• **PROBLEM**: Which lines in the listing below contain the string "screenshot"? Pick out each one and copy it.
— Start MATERIALS PROVIDED —
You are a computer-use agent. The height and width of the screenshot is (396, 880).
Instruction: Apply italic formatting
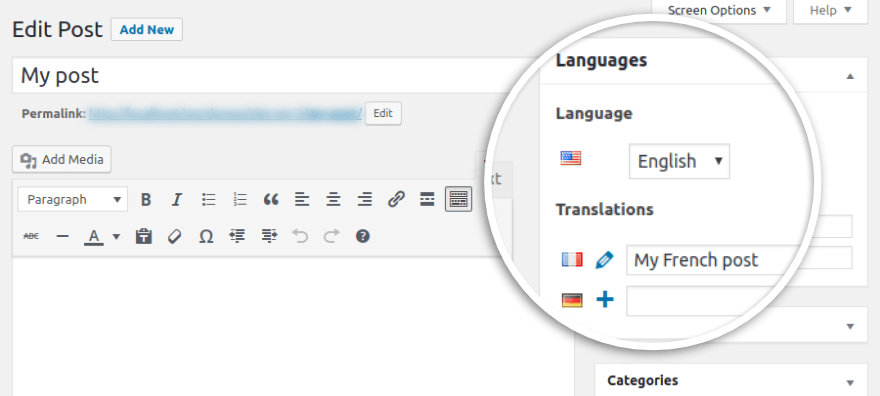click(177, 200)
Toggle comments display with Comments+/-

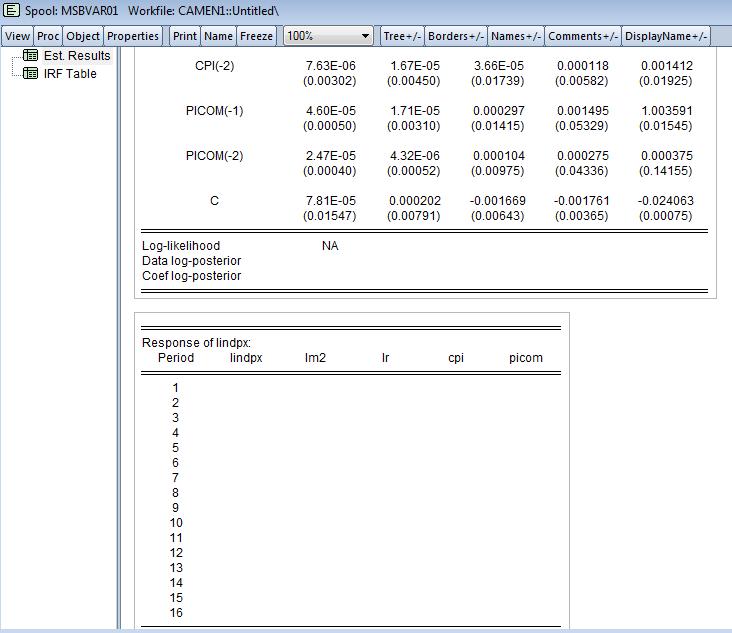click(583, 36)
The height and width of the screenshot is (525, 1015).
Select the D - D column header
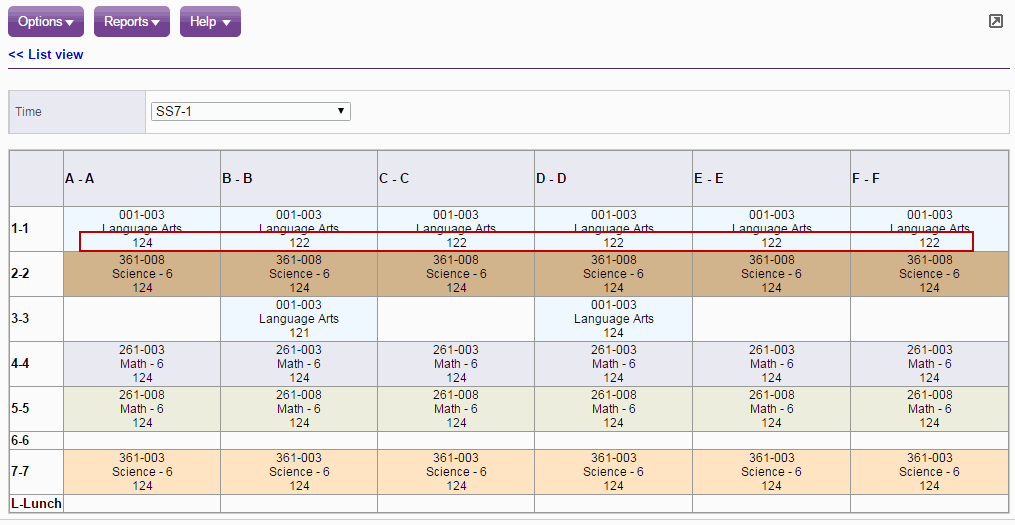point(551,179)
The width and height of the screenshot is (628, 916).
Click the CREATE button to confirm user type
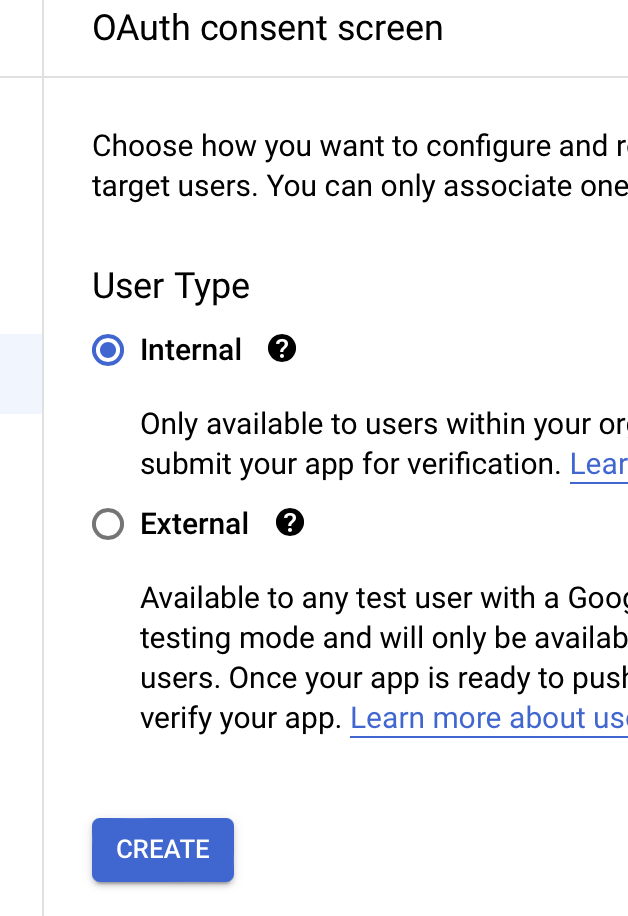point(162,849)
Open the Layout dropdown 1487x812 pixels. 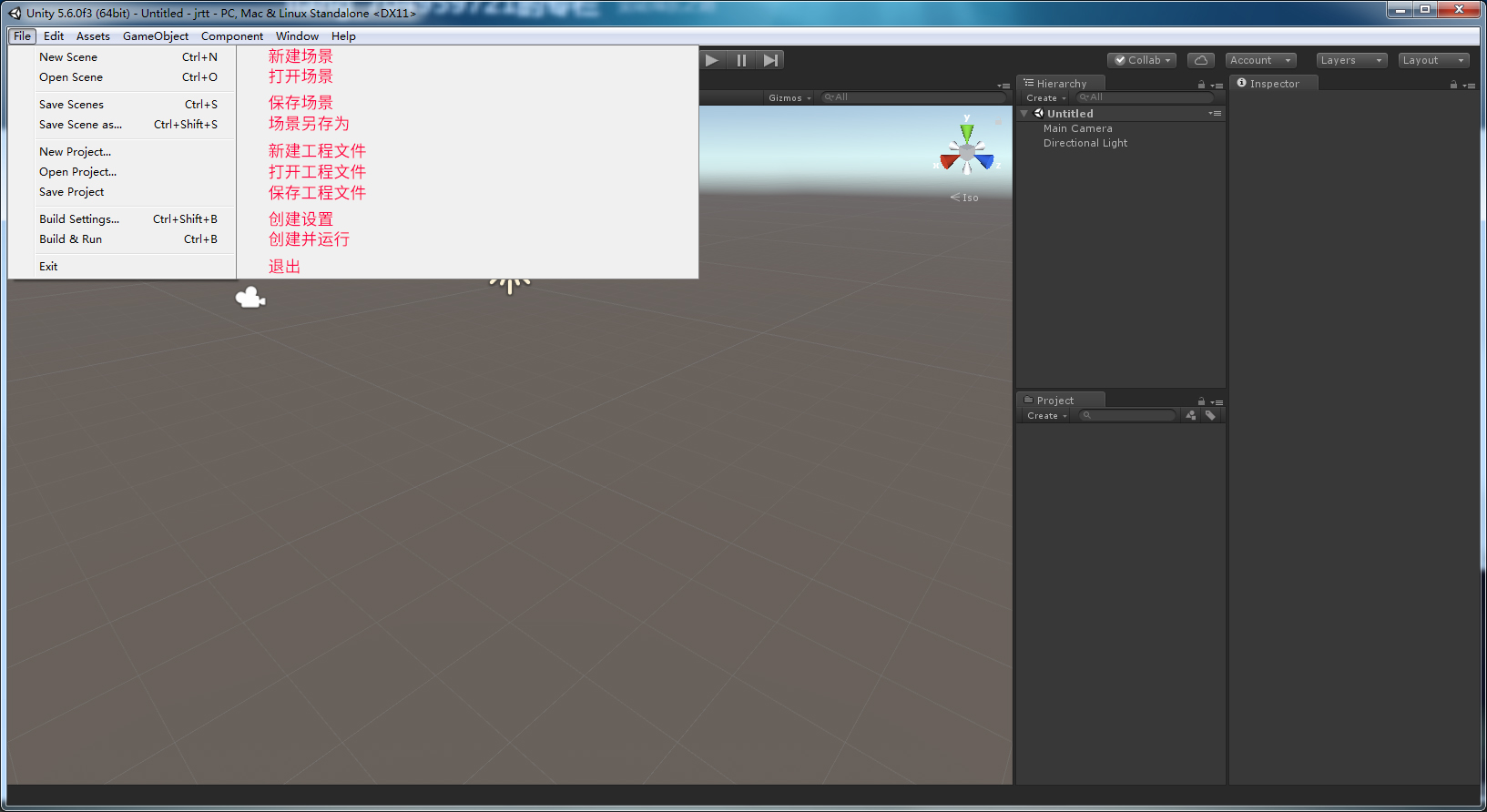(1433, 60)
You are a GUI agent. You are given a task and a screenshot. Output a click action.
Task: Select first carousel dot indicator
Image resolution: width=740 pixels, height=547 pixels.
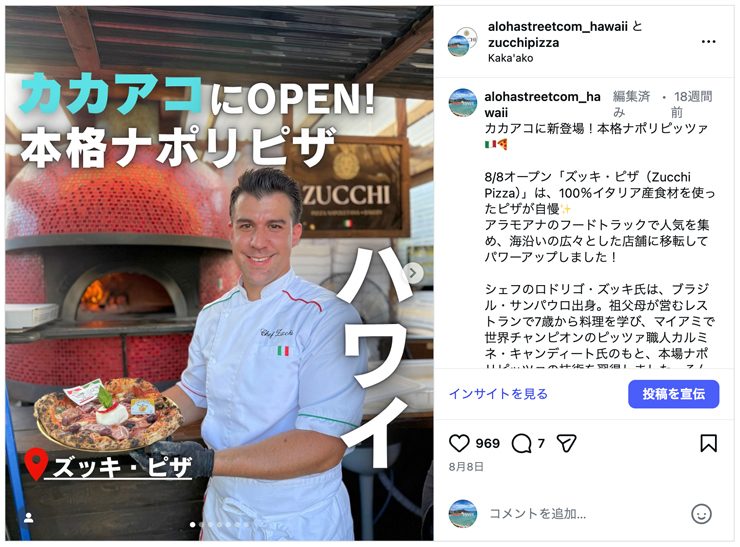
— End MATERIALS PROVIDED —
• **COMPLETED EXERCISE**:
You are a computer-use agent. The height and width of the screenshot is (396, 880).
The height and width of the screenshot is (525, 1015).
The width and height of the screenshot is (628, 916).
You are a GUI agent. You are given a task and a screenshot. Output a click action.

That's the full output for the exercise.